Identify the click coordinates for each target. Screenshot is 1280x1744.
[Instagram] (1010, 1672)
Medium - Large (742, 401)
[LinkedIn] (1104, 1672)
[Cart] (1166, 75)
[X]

#### [What you are asked to do]
Copy each line of the records verbatim.

#### [Answer below]
Identify the click coordinates for each target. Screenshot is 1280x1744.
[Instagram] (1010, 1672)
Medium - Large (742, 401)
[LinkedIn] (1104, 1672)
[Cart] (1166, 75)
[X]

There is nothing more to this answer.